Bom dia pessoal, estamos implantando a rede óptica somente agora!! porem algumas duvidas quanto a ONU, a OLT é fiberhome, alguém usa este modelo de ONU FIBERHOME AN5506-01A MINI, funciona bem? problemas ?? relatos?? 

abraços!!

----------


## avatar52

Eu tenho um pouco mais de 1 mil ONU 5506-01A e 5506-01A1 na rede e não tenho nenhum problema, em bridge são fantásticas.

----------


## cometa

Você tem o firmware mais dos dois modelos para compartilhar?

----------


## avatar52

Devo ter no meu repositório local, vou procurar e posto aqui. 

Não tive nenhuma necessidade de atualizar firmware de ONU nenhuma até agora, e veja que trabalho VoIP na FiberHome.

----------


## jcmaster85

Tenho por volta de umas 200 funcionando sem problemas.

----------


## Zeroberto

Senhores,
Como alternativa, a Digistar oferece sua ONU Bridge, GRG-21000 (segue link abaixo), com preço competitivo, certificado 100% Anatle, desenvolvimento e produção nacional, com venda direta à ISPs em lote mínimo de 30 peças. Compatibilidade com Fiberhome desde que a OLT esteja habilitada para aceitar ONUs de terceiros. Para consulta de preço e maiores detalhes, por favor, encaminhar email para [email protected] com seu cnpj e dados de contato.
http://www.digistar.com.br/produtos/...grg-21000.html
Sds,

----------


## jcmaster85

> Eu tenho um pouco mais de 1 mil ONU 5506-01A e 5506-01A1 na rede e não tenho nenhum problema, em bridge são fantásticas.

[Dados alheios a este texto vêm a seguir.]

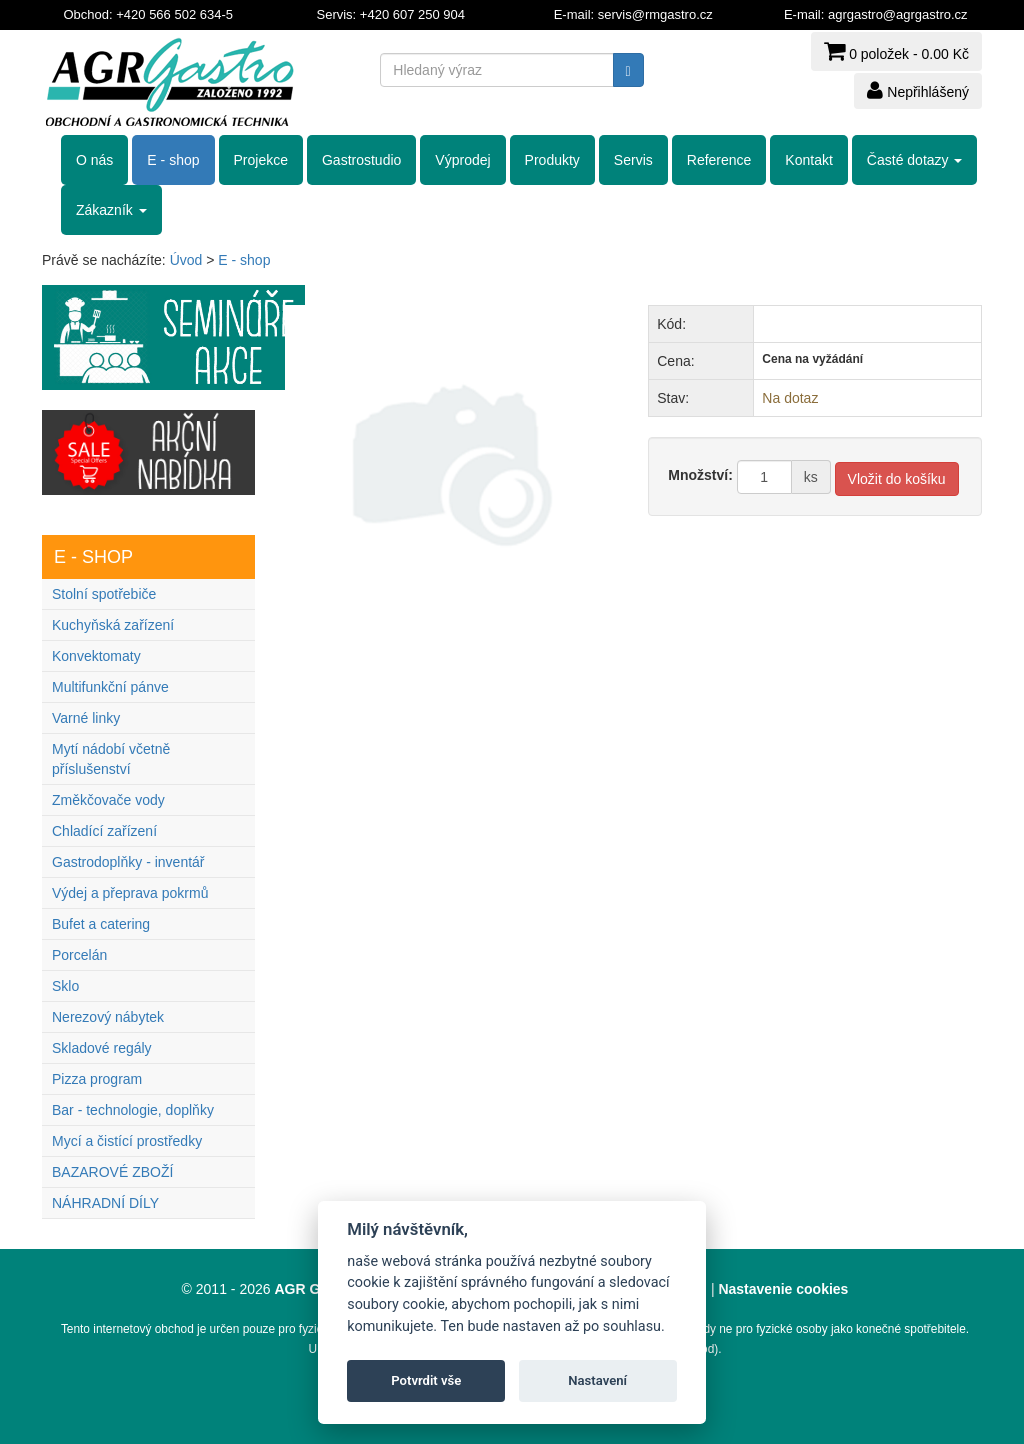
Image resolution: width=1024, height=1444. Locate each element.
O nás (94, 160)
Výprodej (462, 160)
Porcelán (79, 955)
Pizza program (97, 1079)
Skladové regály (102, 1048)
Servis (633, 160)
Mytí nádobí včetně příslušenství (111, 759)
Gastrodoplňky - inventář (128, 862)
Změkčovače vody (108, 800)
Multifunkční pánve (110, 687)
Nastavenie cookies (783, 1289)
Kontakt (808, 160)
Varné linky (86, 718)
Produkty (552, 160)
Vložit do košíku (897, 479)
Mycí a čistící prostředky (127, 1141)
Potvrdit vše (426, 1380)
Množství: (700, 475)
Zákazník (111, 210)
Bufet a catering (101, 924)
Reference (719, 160)
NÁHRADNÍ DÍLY (105, 1203)
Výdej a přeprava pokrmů (130, 893)
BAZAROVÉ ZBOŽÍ (112, 1172)
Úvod (186, 260)
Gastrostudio (361, 160)
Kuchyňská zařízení (113, 625)
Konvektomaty (96, 656)
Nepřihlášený (918, 90)
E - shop (173, 160)
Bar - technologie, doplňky (133, 1110)
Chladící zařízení (104, 831)
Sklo (65, 986)
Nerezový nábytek (108, 1017)
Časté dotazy (915, 160)
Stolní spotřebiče (104, 594)
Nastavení (597, 1380)
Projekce (261, 160)
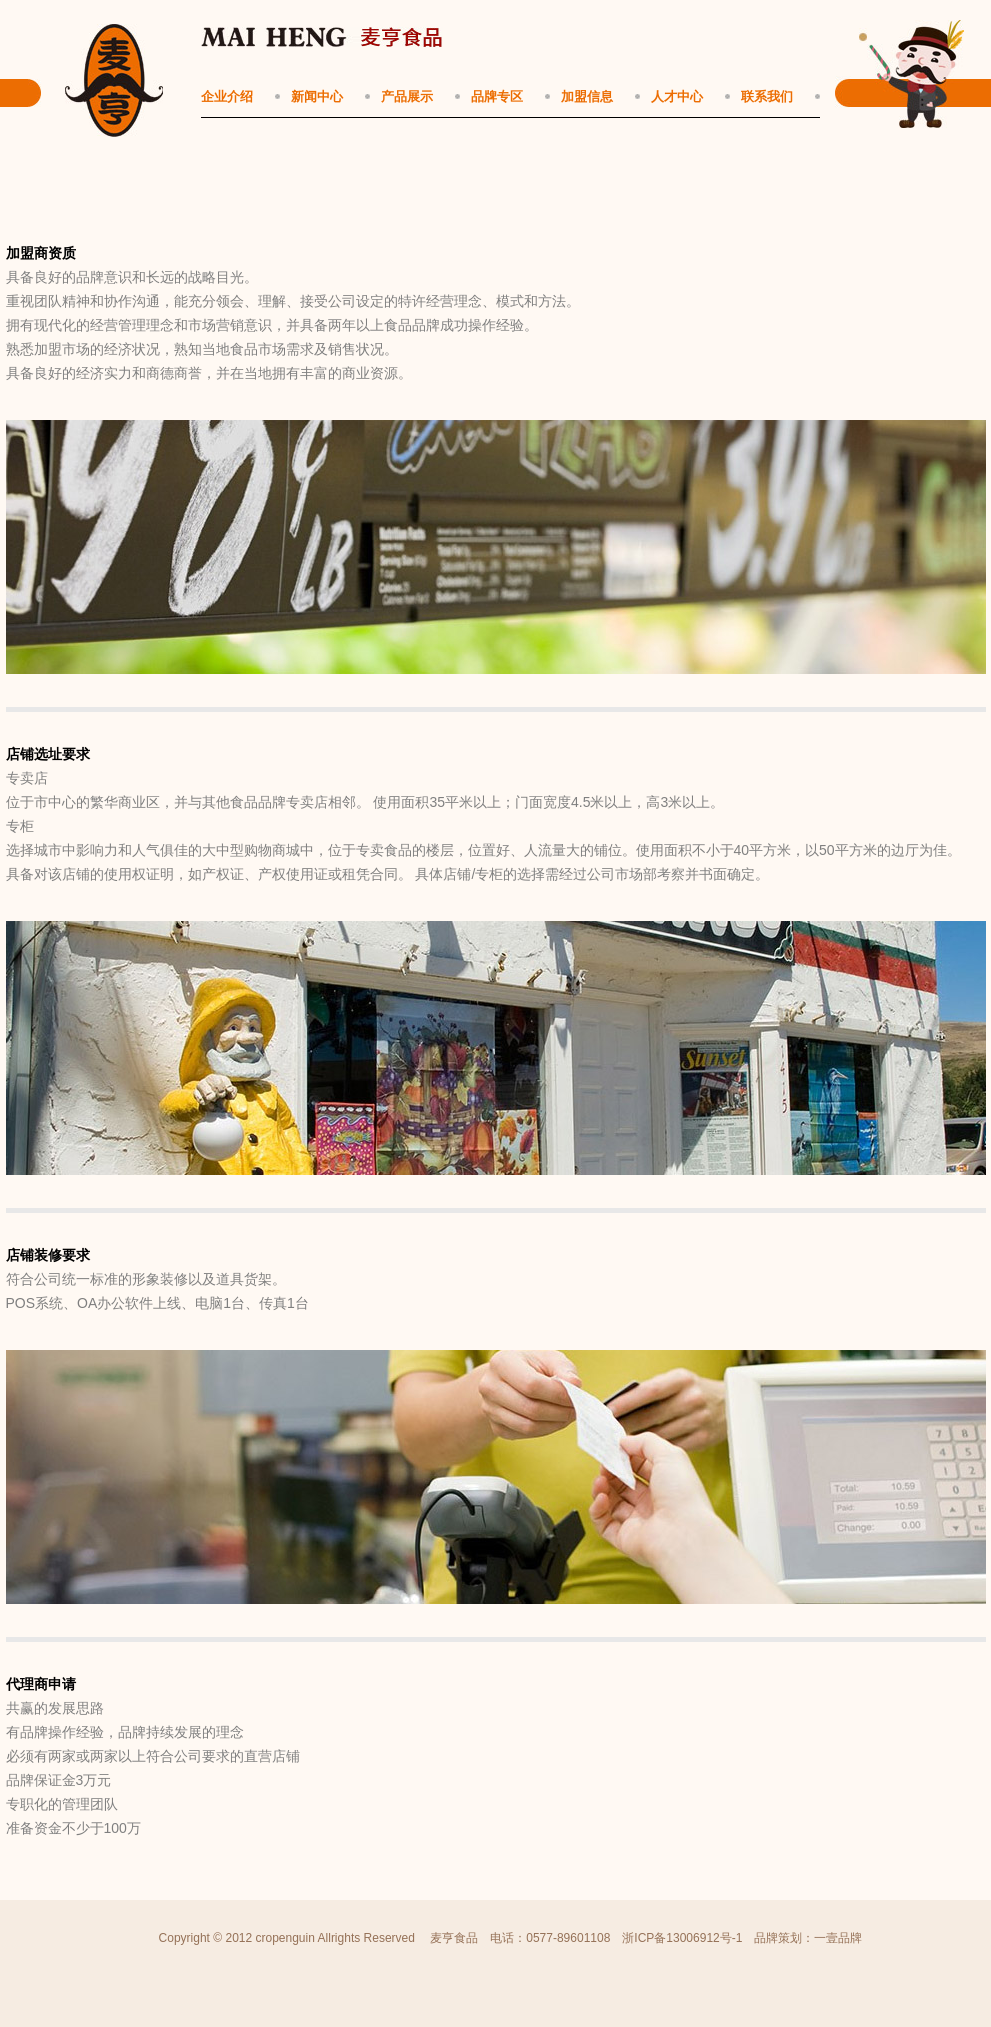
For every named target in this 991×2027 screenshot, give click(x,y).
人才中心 (677, 96)
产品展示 (407, 96)
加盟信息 (587, 96)
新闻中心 (317, 96)
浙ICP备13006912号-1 (682, 1938)
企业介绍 (227, 96)
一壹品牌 (838, 1938)
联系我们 (767, 96)
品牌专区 (497, 96)
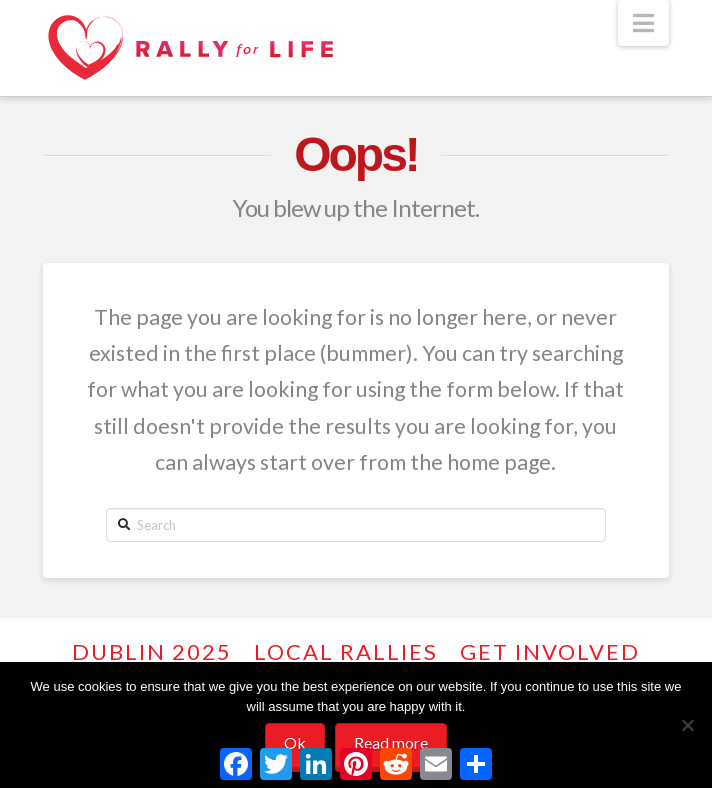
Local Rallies (346, 651)
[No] (687, 725)
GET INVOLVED (550, 651)
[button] (643, 23)
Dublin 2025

Bom dia @*avatar52* , você possui os firmwares das versões A8G e A9G para atualização? estou tendo um problema estranho aqui, mesmo com elas em bridge ficam desconectando o PPPoE, é algo imperceptível para o cliente porem é muito chato, cai cerca de 2 segundo e volta, se quer troca o Ip do PPPoE, mas fica dando log toda hora no sistema, já passou por isso ou algo parecido? notei que isso acontece bastante com roteadores D-Links que começam com MAC A0, penso que pode ser alguma coisa na tabela de MACs que a ONU não esta repassando direito, pode ser que tenha alguma coisa haver ou talvez não, como você tem bastante unidades em produção poderia me dar um caminho. Grato pela atenção.

----------


## alisonmallmann

Utilizo, trabalha muito bem, não me da problema algum, sendo que algumas AN5516-01A normal me da umas dores de cabeça de vez em quando.

----------


## avatar52

Para o firmware A8G acho que não tenho e estou na procura. Tenho um compartilhamento de arquivos da WDC que tem bastante arquivos de atualização, tente procurar.

----------


## diogo25

> Bom dia @*avatar52* , você possui os firmwares das versões A8G e A9G para atualização? estou tendo um problema estranho aqui, mesmo com elas em bridge ficam desconectando o PPPoE, é algo imperceptível para o cliente porem é muito chato, cai cerca de 2 segundo e volta, se quer troca o Ip do PPPoE, mas fica dando log toda hora no sistema, já passou por isso ou algo parecido? notei que isso acontece bastante com roteadores D-Links que começam com MAC A0, penso que pode ser alguma coisa na tabela de MACs que a ONU não esta repassando direito, pode ser que tenha alguma coisa haver ou talvez não, como você tem bastante unidades em produção poderia me dar um caminho. Grato pela atenção.


Esta acontecendo a mesma coisa cmg, ela para e volta a funcionar, no começo achei que era o Dbm estava muito baixo, mais não era. Se alguém souber de alguma coisa para poder ajudar.

----------